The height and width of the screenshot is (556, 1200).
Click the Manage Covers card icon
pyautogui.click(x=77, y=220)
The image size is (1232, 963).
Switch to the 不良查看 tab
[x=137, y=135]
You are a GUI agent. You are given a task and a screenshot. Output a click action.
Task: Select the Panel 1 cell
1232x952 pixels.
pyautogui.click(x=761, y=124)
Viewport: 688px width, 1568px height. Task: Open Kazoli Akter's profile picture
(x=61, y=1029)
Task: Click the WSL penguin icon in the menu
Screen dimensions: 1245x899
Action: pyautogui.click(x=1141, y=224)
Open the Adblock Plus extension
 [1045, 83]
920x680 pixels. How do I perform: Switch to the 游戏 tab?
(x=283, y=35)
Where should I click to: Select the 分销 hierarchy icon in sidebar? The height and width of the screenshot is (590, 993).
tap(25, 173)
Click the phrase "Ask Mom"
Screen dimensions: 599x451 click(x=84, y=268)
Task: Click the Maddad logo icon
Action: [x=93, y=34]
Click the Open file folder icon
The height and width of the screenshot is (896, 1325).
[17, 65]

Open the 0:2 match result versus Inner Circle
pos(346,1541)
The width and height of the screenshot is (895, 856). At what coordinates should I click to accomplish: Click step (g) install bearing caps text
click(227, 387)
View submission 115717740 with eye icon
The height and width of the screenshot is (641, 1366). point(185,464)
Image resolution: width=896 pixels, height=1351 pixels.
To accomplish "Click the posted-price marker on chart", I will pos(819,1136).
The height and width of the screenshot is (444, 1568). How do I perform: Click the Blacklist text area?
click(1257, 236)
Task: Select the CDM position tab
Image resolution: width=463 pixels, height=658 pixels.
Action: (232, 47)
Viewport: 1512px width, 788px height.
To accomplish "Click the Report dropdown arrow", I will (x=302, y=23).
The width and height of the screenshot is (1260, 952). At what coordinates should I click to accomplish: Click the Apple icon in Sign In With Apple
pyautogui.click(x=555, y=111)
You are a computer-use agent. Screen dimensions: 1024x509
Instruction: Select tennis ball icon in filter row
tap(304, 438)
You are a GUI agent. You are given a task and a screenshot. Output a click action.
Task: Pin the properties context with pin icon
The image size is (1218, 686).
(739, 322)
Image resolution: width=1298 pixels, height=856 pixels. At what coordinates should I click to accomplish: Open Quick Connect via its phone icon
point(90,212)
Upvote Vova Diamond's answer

* * *

Task description —
Replace "tab" with "page" in the records, starting with the first line and going on through the line with "I will pos(819,1136).", and give those lines again with all else unchanged.

Completed exercise —
The height and width of the screenshot is (556, 1200).
Click the Manage Covers card icon
pyautogui.click(x=77, y=220)
The image size is (1232, 963).
Switch to the 不良查看 page
[x=137, y=135]
You are a GUI agent. You are given a task and a screenshot. Output a click action.
Task: Select the Panel 1 cell
1232x952 pixels.
pyautogui.click(x=761, y=124)
Viewport: 688px width, 1568px height. Task: Open Kazoli Akter's profile picture
(x=61, y=1029)
Task: Click the WSL penguin icon in the menu
Screen dimensions: 1245x899
Action: pyautogui.click(x=1141, y=224)
Open the Adblock Plus extension
 [1045, 83]
920x680 pixels. How do I perform: Switch to the 游戏 page?
(x=283, y=35)
Where should I click to: Select the 分销 hierarchy icon in sidebar? The height and width of the screenshot is (590, 993).
tap(25, 173)
Click the phrase "Ask Mom"
Screen dimensions: 599x451 click(x=84, y=268)
Task: Click the Maddad logo icon
Action: [x=93, y=34]
Click the Open file folder icon
The height and width of the screenshot is (896, 1325).
[17, 65]

Open the 0:2 match result versus Inner Circle
pos(346,1541)
The width and height of the screenshot is (895, 856). At what coordinates should I click to accomplish: Click step (g) install bearing caps text
click(227, 387)
View submission 115717740 with eye icon
The height and width of the screenshot is (641, 1366). point(185,464)
Image resolution: width=896 pixels, height=1351 pixels.
To accomplish "Click the posted-price marker on chart", I will pos(819,1136).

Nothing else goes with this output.